Economy colonizes language, and homes today are essentially properties. Both in the real estate supplements of newspapers and in residential reality-shows, dwellings appear as containers of savings and of dreams, presenting the house as the main aspiration of a family and its lifetime investment. The physical and financial solidity that a house promises, however, is not backed by data. As The Economist documents in its report ‘Bricks and slaughter’, what many consider to be the stablest investment is in fact inherently unsafe, fragile and volatile. The dimension of the risk comes from the huge size of the sector – more savings are devoted to housing than to stock or pension funds –, its high level of debt and the perverse mechanisms that stress the cycles of growth and fall, both in the case of banks that give mortgages and in that of individuals who consider housing at once a consumer good and an investment.

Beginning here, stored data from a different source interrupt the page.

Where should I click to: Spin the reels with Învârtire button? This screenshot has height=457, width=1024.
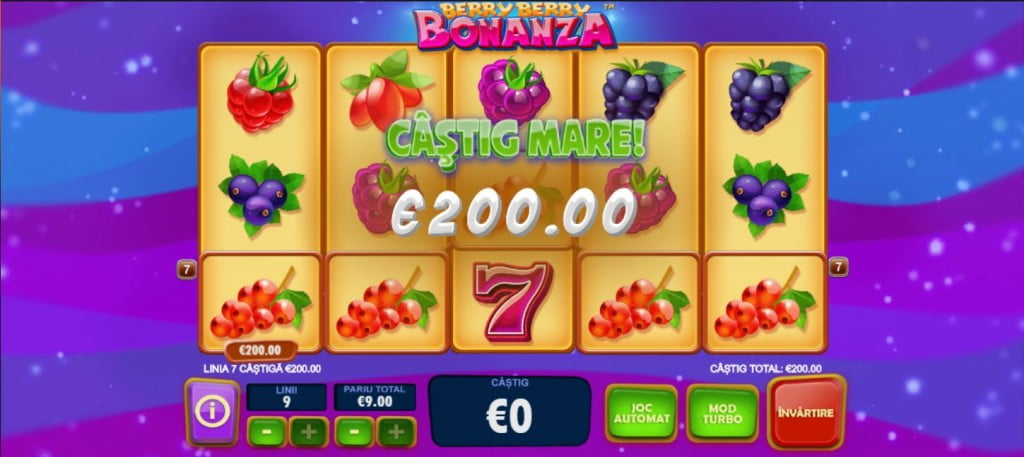[806, 413]
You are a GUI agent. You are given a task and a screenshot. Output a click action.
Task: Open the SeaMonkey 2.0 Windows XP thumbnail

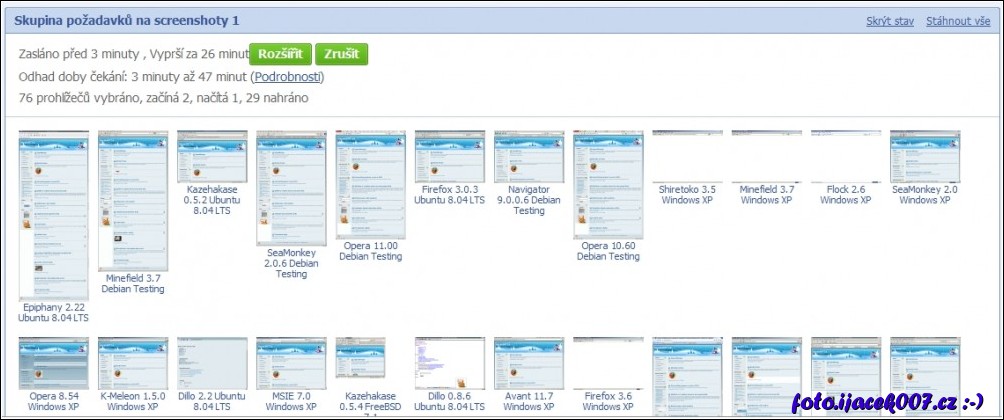click(x=925, y=156)
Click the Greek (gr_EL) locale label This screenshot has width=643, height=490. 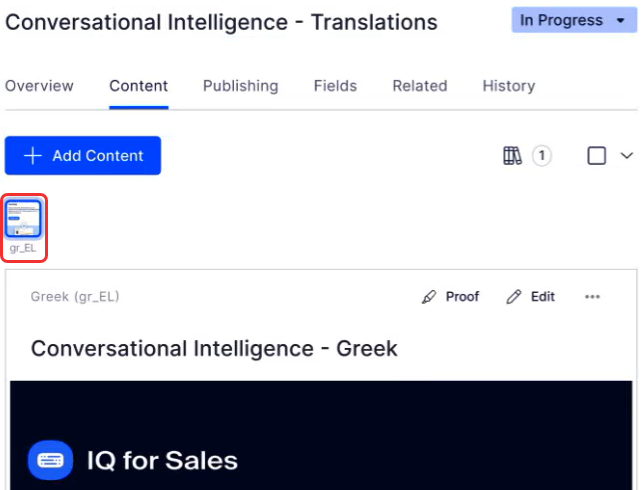coord(75,297)
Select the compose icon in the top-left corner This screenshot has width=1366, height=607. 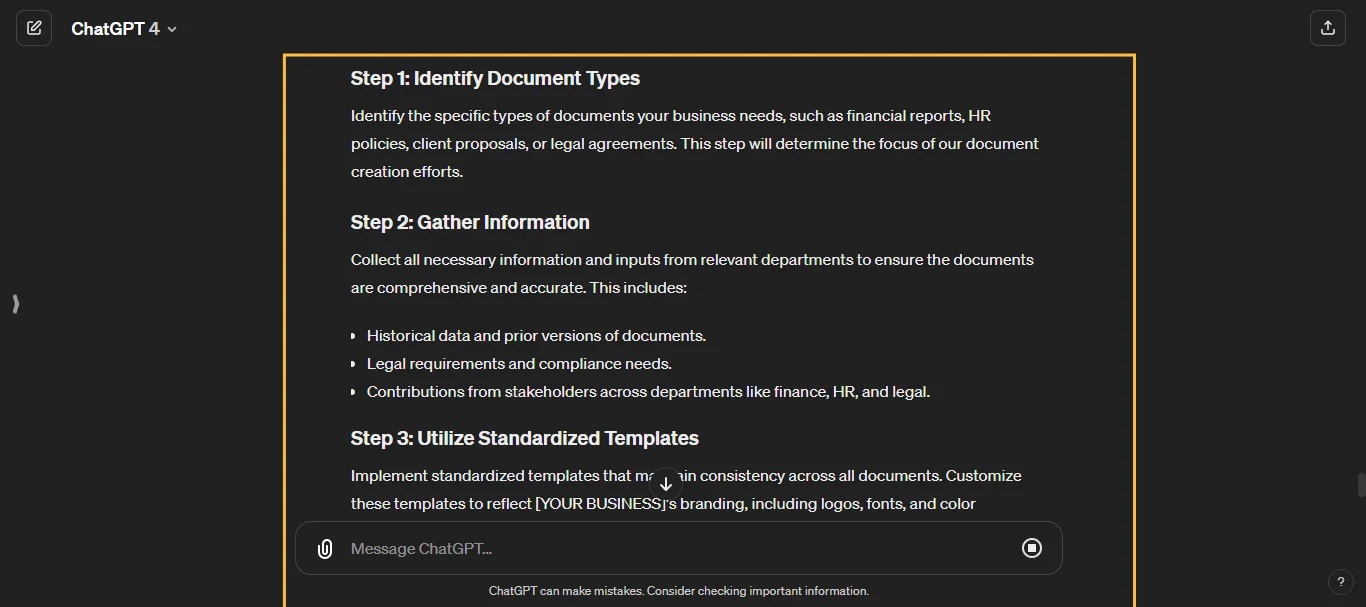[34, 27]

The real estate cycle has never been a virtuous circle, but the latest bubble reached unprecedented heights, and its bursting significantly damaged the financial system that supports these architectures of debt, whose toxic capacity reaches an extreme when loans – as is frequent in Spain – are given to developers with no other guarantee than a plot of land of uncertain value. But even when aware of how lethal debt can be, real estate still exerts an equivocal fascination on people, who consider the house not a plain and functional place to dwell, but rather a space for individual expression, a tool for social affirmation and a financial investment. Even though a rational analysis advises renting instead of buying, property prevails in Spain or the United Kingdom, but also in the United States or China; only countries like Germany or Switzerland have social habits and institutional practices that make renting more popular.

In the end, the decision to buy a house is to a great extent emotional, and the desire to personalize and enjoy it is closely tied to the investment bet, an appetite for risk that fuels all real estate bubbles. A veteran observer of these, Robert Shiller, claims that they resemble sex, because they attract with the same combination of danger and pleasure, so that even the most reluctant end up trying. This is good news for architects, whose current journey through the real estate desert must lead to the promised land of the next bubble. While it comes (and it will take its time, because there is a huge built stock awaiting clearance), and until we finally decide to build dense and sustainable cities, departing from the exurbs where so many superfluous houses go up, those published here hope for the subdued classicism of the congruence between the parts and the whole, and look for God in details. May they find him.